Consider the data that follows and state how many lines contain the string "this", using the number alone.

(Saved data entries)
====
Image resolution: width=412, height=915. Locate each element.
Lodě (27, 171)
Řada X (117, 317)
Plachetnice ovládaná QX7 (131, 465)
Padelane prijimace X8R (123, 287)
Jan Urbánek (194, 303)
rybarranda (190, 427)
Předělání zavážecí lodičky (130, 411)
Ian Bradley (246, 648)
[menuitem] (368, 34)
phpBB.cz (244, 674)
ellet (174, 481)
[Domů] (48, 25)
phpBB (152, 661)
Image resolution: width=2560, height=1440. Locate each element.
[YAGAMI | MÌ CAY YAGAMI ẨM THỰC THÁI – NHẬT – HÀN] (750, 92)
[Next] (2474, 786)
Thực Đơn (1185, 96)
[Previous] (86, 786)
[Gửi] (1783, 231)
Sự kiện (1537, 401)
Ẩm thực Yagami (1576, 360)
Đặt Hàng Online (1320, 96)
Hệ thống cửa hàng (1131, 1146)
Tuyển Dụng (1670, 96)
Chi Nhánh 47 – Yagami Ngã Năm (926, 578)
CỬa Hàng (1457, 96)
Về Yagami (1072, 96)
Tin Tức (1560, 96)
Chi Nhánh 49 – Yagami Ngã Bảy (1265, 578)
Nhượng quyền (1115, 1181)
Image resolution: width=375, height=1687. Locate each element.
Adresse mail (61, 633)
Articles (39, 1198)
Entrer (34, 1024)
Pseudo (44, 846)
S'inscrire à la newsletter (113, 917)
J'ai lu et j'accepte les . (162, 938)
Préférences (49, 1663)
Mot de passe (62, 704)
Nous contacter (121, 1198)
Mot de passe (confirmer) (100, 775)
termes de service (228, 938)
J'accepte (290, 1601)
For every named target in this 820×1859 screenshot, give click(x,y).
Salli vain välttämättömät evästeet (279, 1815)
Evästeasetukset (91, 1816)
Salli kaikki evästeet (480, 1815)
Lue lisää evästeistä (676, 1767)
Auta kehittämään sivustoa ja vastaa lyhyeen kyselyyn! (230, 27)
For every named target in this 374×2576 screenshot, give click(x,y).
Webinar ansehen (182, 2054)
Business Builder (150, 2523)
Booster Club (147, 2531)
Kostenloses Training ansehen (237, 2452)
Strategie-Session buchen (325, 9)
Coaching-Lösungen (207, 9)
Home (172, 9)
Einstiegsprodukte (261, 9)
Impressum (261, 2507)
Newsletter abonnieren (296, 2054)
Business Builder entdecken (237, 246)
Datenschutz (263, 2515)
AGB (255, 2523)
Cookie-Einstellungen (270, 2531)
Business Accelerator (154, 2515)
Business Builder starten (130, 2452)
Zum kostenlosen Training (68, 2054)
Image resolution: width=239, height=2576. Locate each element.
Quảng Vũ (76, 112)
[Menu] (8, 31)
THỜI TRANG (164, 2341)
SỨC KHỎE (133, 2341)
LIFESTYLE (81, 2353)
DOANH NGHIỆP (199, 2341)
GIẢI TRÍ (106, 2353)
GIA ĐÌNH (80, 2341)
====
**Exercise answer:** 2